Speeding up mobile pages is a hot topic for all advertisers, especially since fast site speeds are crucial to a robust mobile advertising strategy. According to Google, 40% of users will bounce off a page if it does not load within three seconds. Faster loading times provide better user experiences, and the best way to speed up your mobile site to put it on a diet – or in other words, reduce the page weight.

Page weight is the overall size of your web page. You can consider these to be the “calories” that add “pounds,” or megabytes, to your page and slow its load time down. Images, fonts, and other site aspects all contribute to page weight, but there’s one popular culprit that has a particularly heavy impact: carousels.

Carousels: the King-sized Candy Bar of Mobile Page Weight

Carousels, or sliders, are banners that contain automatic, rotating images at the top of a web page. These images usually contain text overlays and are typically placed on a home page. They can be used for branding, to highlight promotions, or to display content.

website carousel banner

Image via: http://prodigalsolutions.com/home-page-ux-examples/

You can consider these carousels to be the king-sized candy bar of mobile page weight. Sliders add needless bloat to your page. Many carousels use four large images in a rotation that can take up an entire phone screen. In addition, carousels usually use jQuery, which loads all of your images at the same time. All of this slows down page speed and leads to user frustration and site abandonment. Studies have found that a one-second delay in page response can result in a 7% decline in conversions. If a carousel adds just two more seconds in load time, its content would have to improve conversion rates 14% to keep conversions equal.

The Case Against Carousels

Carousels are unlikely to improve conversion rates 14%, however; in fact, they are likely to decrease your conversion rates. According to a University of Notre Dame study, approximately only 1% of site visitors clicked on a feature in the carousel, a poor click-through-rate for content featured prominently on a page. Of these clicks, 84% were on the first position image of the slider. If users do not like what they see in the first frame, they will not have the patience to wait for subsequent frames. Their patience is reduced even further on a mobile device. Even worse, users can be interested in the content of the first frame, but having it revolve to the next slide before they have the chance to click leads to frustration. These users may be unwilling or unable, especially on a mobile device, to navigate back to the first slide. The carousel could be replaced by one static, compressed image to earn better customer satisfaction as well as improve CTR.

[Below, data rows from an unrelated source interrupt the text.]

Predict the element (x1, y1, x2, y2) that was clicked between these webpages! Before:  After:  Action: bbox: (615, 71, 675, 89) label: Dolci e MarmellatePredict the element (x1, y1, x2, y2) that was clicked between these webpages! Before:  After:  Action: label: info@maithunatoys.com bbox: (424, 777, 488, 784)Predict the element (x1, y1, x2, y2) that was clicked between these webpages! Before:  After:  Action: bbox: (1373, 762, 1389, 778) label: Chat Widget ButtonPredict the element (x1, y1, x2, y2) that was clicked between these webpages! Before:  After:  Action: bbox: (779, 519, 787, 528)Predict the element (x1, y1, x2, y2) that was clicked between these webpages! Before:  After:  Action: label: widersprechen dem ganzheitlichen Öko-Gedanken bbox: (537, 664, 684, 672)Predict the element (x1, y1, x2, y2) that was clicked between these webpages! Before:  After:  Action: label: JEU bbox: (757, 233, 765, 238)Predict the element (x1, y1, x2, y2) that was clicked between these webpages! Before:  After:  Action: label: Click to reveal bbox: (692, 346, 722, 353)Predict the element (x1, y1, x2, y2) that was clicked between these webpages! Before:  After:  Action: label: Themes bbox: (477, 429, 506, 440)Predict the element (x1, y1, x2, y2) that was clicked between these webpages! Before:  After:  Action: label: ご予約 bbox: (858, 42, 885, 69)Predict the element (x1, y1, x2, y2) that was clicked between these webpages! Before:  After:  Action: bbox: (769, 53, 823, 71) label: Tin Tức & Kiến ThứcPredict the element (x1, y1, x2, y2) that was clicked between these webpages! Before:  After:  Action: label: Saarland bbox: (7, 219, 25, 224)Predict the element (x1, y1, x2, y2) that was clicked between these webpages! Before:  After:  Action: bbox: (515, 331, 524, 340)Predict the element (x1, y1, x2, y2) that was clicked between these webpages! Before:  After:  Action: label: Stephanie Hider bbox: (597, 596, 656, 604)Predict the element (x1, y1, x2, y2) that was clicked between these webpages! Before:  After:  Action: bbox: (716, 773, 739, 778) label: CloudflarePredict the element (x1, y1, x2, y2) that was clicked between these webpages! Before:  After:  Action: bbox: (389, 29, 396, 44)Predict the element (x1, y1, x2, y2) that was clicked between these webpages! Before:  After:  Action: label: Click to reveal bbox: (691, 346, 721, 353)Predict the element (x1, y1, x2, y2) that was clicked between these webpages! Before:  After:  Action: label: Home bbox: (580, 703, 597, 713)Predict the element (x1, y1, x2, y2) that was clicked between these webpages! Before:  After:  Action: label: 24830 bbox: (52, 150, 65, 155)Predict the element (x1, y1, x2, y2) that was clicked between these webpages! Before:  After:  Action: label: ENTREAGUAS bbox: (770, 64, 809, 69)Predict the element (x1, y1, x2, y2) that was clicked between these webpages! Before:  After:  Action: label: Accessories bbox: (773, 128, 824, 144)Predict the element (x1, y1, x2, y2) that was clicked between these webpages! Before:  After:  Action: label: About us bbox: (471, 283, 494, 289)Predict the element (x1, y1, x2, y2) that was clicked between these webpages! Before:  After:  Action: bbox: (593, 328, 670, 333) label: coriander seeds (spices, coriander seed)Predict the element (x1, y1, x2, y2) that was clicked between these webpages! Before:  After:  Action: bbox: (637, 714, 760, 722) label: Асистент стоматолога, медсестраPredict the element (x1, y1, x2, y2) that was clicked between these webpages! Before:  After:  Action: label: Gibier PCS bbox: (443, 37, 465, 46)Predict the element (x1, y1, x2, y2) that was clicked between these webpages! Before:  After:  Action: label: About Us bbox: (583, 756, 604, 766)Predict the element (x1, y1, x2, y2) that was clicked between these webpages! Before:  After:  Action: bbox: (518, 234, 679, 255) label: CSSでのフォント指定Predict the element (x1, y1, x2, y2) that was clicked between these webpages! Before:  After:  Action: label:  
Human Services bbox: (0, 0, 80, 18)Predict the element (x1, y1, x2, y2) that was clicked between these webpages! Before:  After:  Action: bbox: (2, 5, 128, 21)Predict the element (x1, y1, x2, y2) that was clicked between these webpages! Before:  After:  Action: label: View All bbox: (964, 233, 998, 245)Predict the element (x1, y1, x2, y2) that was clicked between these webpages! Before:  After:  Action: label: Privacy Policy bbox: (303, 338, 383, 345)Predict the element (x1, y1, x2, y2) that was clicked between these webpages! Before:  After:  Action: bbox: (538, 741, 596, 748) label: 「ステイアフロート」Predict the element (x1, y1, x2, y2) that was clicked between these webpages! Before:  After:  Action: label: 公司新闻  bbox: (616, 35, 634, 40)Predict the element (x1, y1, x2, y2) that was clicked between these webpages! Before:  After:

Carousels affect other portions of the page as well. Since the carousel takes up most of the page, other content is pushed below the fold and becomes less likely to be clicked. Forcing valuable content lower on the page and slowing down page speed will also hurt your page ranking in organic search results.

Effective Carousel Alternatives

There are several carousel alternatives that still allow you to highlight important information on your page, at lower page weights. To start, instead of a beefy carousel, try a lean, static hero image. Properly designed, a hero image can show equally effective content as a carousel, increase CTR by removing the rotation element, and increase page speed. You should compress the image and reduce the dimensions to move other important content above the fold. Google’s PageSpeed Insights tool is helpful here for determining which images to compress, as well as what other aspects of your site you can optimize to improve site speed.

If you want to showcase products, you can replace the carousel with a gallery that contains smaller, compressed images that do not rotate automatically. Or, remove images altogether and prioritize content to increase time on site. Add a call-to-action button or form fills to entice users to complete an action. Evaluate and test different call to actions, formatting, etc. You can also use tools such as Hotjar and others to gather insight on user engagement with your page and guide your web design.

Mobile speed is crucial for your online sales. It is time to start shedding that page weight and try a new, slimmer, user-friendly mobile site. Ditch the carousels and start seeing results.